A cura di Sarantis Thanopulos

Geoffrey Hinton, uno dei fondatori dell’intelligenza artificiale (IA) attuale, si è dimesso da Google per dedicarsi all’informazione sui problemi di cui è foriera  la tecnologia: “E come se gli alieni fossero già da noi e non c’è ne accorgiamo perché il loro inglese è ottimo.” L’IA si avvale oggi di reti neurali in grado di apprendere e svilupparsi da sole. Presto potrebbero diventare più intelligenti degli esseri umani, sostiene Hinton (con cognizione di causa), e diventare lo strumento di potere di “cattivi padroni”.
Lo scienziato di origine britannica sottolinea che a differenza         dei sistemi biologici quelli digitali possono riprodursi senza limiti in coppie uguali. Il trionfo della clonazione e dell’ omologazione del pensiero che condurrebbe l’evoluzione dell’IA “alla sostituzione, fino all’estinzione dell’umanità”.  

In realtà i “cattivi padroni” si sono già impadroniti dell’IA. Non sono più i padroni definiti tradizionalmente: gli oligarchi che incarnano il potere del più forte appropriandosi degli strumenti tecnici e culturali che consentono loro di imporlo e di mantenerlo. Non siamo più nella logica della relazione tra “servi e padroni” come l’ha inquadrata in modo mirabile a suo tempo  Hegel. La logica del potere che torna a minacciare il nostro destino oggi, è quella del regime nazista (di Goebbels forse più che di Hitler): il padrone diventato servo della forza di alienazione del pensiero che ha usato, il carnefice posseduto dal diavolo a cui ha venduto l’anima. 

Il fatto che l’espansione del digitale sia diventato un potente strumento di lucro, con tutto ciò che ne consegue sul piano del potere come espressione dell’accumulazione di ricchezza, o il fatto che il controllo delle informazioni assegna un potente strumento di manipolazione e di ricatto, possono distrarre la nostra attenzione dal problema principale. Questo problema non è l’asservimento dei cittadini a chi gestisce, a suo vantaggio, lo strumento digitale o la dipendenza di tutti dalla comunicazione impulsiva e impersonale che i social sempre di più diffondono. È la digitalizzazione degli esseri umani. Che corrono il rischio reale, se non provvedono ai ripari, di funzionare in gran parte come copie uguali di un pensiero unico fondato su un sapere impersonale.  

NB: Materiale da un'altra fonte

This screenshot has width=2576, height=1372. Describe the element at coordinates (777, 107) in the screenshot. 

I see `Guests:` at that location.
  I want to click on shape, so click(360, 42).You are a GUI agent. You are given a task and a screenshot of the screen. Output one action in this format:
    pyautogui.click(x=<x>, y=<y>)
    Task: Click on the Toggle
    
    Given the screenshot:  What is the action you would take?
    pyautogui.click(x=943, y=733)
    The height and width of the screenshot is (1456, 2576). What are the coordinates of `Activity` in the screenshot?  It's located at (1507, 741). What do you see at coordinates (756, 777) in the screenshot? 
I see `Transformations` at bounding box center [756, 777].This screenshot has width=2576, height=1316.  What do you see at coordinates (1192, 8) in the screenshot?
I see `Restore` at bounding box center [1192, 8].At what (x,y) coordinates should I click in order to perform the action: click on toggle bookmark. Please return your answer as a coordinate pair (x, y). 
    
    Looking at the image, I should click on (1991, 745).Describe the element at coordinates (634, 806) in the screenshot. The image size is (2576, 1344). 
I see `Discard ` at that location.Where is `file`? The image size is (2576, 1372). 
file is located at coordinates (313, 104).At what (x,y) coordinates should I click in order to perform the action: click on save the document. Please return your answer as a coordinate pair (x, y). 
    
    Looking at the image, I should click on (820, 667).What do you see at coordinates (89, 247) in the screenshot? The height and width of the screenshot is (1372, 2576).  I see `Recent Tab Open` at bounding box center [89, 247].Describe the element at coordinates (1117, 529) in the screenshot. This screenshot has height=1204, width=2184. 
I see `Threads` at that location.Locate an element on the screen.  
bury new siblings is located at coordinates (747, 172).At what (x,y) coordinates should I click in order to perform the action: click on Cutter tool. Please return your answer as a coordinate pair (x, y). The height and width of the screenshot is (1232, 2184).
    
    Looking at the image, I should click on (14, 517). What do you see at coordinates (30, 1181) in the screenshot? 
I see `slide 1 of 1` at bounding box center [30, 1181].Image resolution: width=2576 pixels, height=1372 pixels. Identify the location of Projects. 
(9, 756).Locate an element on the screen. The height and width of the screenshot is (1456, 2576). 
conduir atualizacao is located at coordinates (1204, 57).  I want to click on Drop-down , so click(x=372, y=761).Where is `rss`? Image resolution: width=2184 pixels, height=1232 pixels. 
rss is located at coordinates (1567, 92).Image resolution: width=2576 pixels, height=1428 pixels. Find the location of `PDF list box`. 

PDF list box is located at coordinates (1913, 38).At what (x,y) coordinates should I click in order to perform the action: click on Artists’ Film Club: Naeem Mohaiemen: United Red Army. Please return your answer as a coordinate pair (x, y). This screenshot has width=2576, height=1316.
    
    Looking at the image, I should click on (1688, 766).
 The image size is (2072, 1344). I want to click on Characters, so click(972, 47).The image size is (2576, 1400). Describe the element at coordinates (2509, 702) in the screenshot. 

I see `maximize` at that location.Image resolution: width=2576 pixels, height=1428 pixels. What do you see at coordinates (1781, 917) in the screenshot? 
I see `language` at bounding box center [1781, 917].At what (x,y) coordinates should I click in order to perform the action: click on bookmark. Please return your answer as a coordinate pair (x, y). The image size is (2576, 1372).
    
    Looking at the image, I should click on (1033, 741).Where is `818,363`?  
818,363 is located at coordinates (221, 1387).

Il pensiero artificiale si discosta inevitabilmente dalla realtà anche quando la riproduce con precisione quasi perfetta sul piano formale. Perché ciò che riproduce è dettato dall’esigenza di controllarla e di assoggettarla ai suoi calcoli così che alla fine deve manipolarla, snaturarla fino a costruirla a sua immagine e somiglianza. L’IA spinta alle sue possibilità estreme, che diventano le sue finalità cieche, tende a sostituirsi alla realtà e potrebbe condurre all’estinzione gli esseri umani, prima ancora di disumanizzarli, portandoli a distruggere la loro salute psichica e le loro condizioni materiali di vita. 

La deriva della digitalizzazione dell’essere umano la si può fermare in barba al realismo del pensiero inerte che ci fa dire: “non si può tornare indietro”. A  partire dai fenomeni in cui maggiormente si manifestano i suoi effetti nefasti. L’evaporazione delle relazioni erotiche che dissocia il pensiero dall’esperienza corporea e il moltiplicarsi esponenziale delle esistenze isolate, anche quando vivono in mezzo agli altri.  

Negli Stati Uniti è già scattato l’allarme: la solitudine ha aumentato del 30% le morti precoci. La povertà relazionale e la deprivazione sensoriale e affettiva influiscono direttamente o indirettamente sulla nostra salute fisica. Ma l’isolamento produce anche morte psichica, incapacità di prendere cura di sé e degli altri e sfocia nella violenza distruttiva e autodistruttiva. Questa violenza solo in parte la si misura con gli omicidi. Annienta, senza spargimento di sangue, le emozioni e il pensiero e ci spersonalizza.